_What needs to be done_.
Please copy the records below word for word, beginning at the line that contains "768x864 pixels. Task: Click" and stopping after the line that contains "click(x=908, y=715)".

_Data_.
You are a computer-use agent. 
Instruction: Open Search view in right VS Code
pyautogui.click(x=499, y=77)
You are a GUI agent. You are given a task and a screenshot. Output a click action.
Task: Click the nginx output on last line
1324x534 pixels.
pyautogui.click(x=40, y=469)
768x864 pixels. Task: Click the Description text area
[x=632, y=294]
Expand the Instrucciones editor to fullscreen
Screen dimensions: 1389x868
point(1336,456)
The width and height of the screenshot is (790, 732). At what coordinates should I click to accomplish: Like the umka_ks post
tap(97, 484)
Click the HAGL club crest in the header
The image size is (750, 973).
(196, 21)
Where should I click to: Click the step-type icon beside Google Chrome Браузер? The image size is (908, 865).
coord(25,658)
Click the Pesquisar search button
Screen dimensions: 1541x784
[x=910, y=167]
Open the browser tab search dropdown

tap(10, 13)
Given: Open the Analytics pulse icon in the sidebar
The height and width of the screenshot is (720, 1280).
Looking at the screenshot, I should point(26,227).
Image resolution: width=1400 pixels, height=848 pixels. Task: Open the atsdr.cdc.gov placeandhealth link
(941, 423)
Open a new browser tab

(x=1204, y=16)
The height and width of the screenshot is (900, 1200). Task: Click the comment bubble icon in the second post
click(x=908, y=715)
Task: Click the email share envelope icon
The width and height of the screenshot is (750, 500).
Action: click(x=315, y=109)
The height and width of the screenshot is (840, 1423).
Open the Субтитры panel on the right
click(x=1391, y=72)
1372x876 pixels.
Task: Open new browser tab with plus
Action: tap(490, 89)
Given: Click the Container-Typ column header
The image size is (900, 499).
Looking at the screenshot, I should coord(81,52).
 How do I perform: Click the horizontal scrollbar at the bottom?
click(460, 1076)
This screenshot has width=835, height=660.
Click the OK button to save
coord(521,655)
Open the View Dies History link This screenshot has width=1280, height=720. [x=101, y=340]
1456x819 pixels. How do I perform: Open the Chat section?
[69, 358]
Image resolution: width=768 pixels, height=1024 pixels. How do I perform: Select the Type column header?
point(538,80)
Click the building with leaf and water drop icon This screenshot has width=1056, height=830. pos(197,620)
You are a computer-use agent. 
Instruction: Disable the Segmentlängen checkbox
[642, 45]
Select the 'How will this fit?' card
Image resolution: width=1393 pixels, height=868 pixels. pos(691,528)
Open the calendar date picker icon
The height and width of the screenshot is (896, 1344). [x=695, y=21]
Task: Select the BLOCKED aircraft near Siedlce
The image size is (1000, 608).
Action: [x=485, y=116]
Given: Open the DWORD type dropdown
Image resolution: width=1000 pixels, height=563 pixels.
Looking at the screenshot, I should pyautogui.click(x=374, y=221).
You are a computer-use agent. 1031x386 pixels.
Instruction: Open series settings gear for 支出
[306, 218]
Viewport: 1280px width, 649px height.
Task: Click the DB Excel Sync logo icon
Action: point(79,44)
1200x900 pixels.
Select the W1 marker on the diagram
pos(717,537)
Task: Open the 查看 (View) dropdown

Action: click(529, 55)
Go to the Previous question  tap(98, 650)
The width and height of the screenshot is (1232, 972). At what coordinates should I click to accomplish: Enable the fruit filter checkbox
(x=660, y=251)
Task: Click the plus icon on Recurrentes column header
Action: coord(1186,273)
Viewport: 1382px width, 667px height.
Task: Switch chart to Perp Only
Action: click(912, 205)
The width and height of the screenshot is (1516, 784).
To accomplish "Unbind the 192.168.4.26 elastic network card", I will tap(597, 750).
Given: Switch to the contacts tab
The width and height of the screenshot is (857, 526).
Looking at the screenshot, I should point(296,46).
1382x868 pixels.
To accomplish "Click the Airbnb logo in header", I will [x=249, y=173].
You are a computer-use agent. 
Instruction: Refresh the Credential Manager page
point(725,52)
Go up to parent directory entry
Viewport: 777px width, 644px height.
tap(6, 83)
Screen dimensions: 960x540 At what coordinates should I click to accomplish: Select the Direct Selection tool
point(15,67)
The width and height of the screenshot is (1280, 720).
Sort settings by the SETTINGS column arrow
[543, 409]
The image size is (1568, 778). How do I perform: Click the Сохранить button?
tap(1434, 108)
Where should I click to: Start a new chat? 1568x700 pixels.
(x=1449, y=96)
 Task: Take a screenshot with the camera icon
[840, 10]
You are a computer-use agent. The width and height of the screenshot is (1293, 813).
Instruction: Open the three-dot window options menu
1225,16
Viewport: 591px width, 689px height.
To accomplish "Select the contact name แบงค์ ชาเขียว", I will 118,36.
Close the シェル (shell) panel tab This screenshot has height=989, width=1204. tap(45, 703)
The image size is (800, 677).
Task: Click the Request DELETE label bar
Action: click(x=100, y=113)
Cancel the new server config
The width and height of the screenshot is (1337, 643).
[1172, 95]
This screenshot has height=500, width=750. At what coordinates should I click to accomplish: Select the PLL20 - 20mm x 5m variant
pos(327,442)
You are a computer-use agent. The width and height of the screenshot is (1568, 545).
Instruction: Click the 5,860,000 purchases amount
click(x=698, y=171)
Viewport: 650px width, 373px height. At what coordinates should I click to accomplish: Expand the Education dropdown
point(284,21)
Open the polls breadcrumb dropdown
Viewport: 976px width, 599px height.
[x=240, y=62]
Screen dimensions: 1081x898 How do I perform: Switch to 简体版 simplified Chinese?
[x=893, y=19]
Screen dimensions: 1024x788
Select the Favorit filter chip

_Task solution_.
768x864 pixels. Task: Click the Description text area
[x=632, y=294]
Expand the Instrucciones editor to fullscreen
Screen dimensions: 1389x868
point(1336,456)
The width and height of the screenshot is (790, 732). At what coordinates should I click to accomplish: Like the umka_ks post
tap(97, 484)
Click the HAGL club crest in the header
The image size is (750, 973).
(196, 21)
Where should I click to: Click the step-type icon beside Google Chrome Браузер? The image size is (908, 865).
coord(25,658)
Click the Pesquisar search button
Screen dimensions: 1541x784
[x=910, y=167]
Open the browser tab search dropdown

tap(10, 13)
Given: Open the Analytics pulse icon in the sidebar
The height and width of the screenshot is (720, 1280).
Looking at the screenshot, I should point(26,227).
Image resolution: width=1400 pixels, height=848 pixels. Task: Open the atsdr.cdc.gov placeandhealth link
(941, 423)
Open a new browser tab

(x=1204, y=16)
The height and width of the screenshot is (900, 1200). Task: Click the comment bubble icon in the second post
click(x=908, y=715)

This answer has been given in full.